§ Instructions to follow
Every entry must be duplicated word for word.

§ Data section
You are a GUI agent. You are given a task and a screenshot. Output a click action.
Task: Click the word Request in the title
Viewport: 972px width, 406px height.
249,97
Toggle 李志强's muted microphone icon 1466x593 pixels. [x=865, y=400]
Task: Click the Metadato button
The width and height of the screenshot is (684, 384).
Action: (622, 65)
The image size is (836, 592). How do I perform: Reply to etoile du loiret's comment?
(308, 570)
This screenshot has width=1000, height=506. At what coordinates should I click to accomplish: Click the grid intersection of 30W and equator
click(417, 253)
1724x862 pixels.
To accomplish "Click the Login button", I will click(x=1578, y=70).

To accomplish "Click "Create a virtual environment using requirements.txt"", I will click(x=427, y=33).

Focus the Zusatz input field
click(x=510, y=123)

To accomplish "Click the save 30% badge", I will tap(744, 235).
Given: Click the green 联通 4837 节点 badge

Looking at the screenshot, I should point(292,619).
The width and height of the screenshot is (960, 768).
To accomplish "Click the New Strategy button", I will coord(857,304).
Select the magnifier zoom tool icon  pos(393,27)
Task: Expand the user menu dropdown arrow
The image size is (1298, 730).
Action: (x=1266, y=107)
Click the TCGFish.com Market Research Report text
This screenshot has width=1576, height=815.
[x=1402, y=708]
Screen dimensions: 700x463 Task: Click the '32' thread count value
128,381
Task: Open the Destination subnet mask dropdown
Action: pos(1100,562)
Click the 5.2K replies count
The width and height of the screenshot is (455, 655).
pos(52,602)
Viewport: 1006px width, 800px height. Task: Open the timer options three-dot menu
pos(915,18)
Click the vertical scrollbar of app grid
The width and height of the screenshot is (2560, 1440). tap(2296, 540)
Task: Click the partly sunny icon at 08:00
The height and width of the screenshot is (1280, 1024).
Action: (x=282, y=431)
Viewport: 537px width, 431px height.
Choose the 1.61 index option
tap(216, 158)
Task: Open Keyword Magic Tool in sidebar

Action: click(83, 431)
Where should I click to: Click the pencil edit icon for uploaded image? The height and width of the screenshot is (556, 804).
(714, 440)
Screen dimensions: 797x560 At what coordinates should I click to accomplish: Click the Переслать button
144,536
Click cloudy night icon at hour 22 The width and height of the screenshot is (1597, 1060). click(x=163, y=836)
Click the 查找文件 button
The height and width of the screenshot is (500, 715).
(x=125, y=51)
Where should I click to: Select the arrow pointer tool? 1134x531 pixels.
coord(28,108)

§ Solution to this problem
You are a GUI agent. You are given a task and a screenshot. Output a click action.
Task: Click the word Request in the title
Viewport: 972px width, 406px height.
249,97
Toggle 李志强's muted microphone icon 1466x593 pixels. [x=865, y=400]
Task: Click the Metadato button
The width and height of the screenshot is (684, 384).
Action: (622, 65)
The image size is (836, 592). How do I perform: Reply to etoile du loiret's comment?
(308, 570)
This screenshot has width=1000, height=506. At what coordinates should I click to accomplish: Click the grid intersection of 30W and equator
click(417, 253)
1724x862 pixels.
To accomplish "Click the Login button", I will click(x=1578, y=70).

To accomplish "Click "Create a virtual environment using requirements.txt"", I will click(x=427, y=33).

Focus the Zusatz input field
click(x=510, y=123)

To accomplish "Click the save 30% badge", I will tap(744, 235).
Given: Click the green 联通 4837 节点 badge

Looking at the screenshot, I should point(292,619).
The width and height of the screenshot is (960, 768).
To accomplish "Click the New Strategy button", I will coord(857,304).
Select the magnifier zoom tool icon  pos(393,27)
Task: Expand the user menu dropdown arrow
The image size is (1298, 730).
Action: (x=1266, y=107)
Click the TCGFish.com Market Research Report text
This screenshot has width=1576, height=815.
[x=1402, y=708]
Screen dimensions: 700x463 Task: Click the '32' thread count value
128,381
Task: Open the Destination subnet mask dropdown
Action: pos(1100,562)
Click the 5.2K replies count
The width and height of the screenshot is (455, 655).
pos(52,602)
Viewport: 1006px width, 800px height. Task: Open the timer options three-dot menu
pos(915,18)
Click the vertical scrollbar of app grid
The width and height of the screenshot is (2560, 1440). tap(2296, 540)
Task: Click the partly sunny icon at 08:00
The height and width of the screenshot is (1280, 1024).
Action: (x=282, y=431)
Viewport: 537px width, 431px height.
Choose the 1.61 index option
tap(216, 158)
Task: Open Keyword Magic Tool in sidebar

Action: click(83, 431)
Where should I click to: Click the pencil edit icon for uploaded image? The height and width of the screenshot is (556, 804).
(714, 440)
Screen dimensions: 797x560 At what coordinates should I click to accomplish: Click the Переслать button
144,536
Click cloudy night icon at hour 22 The width and height of the screenshot is (1597, 1060). click(x=163, y=836)
Click the 查找文件 button
The height and width of the screenshot is (500, 715).
(x=125, y=51)
Where should I click to: Select the arrow pointer tool? 1134x531 pixels.
coord(28,108)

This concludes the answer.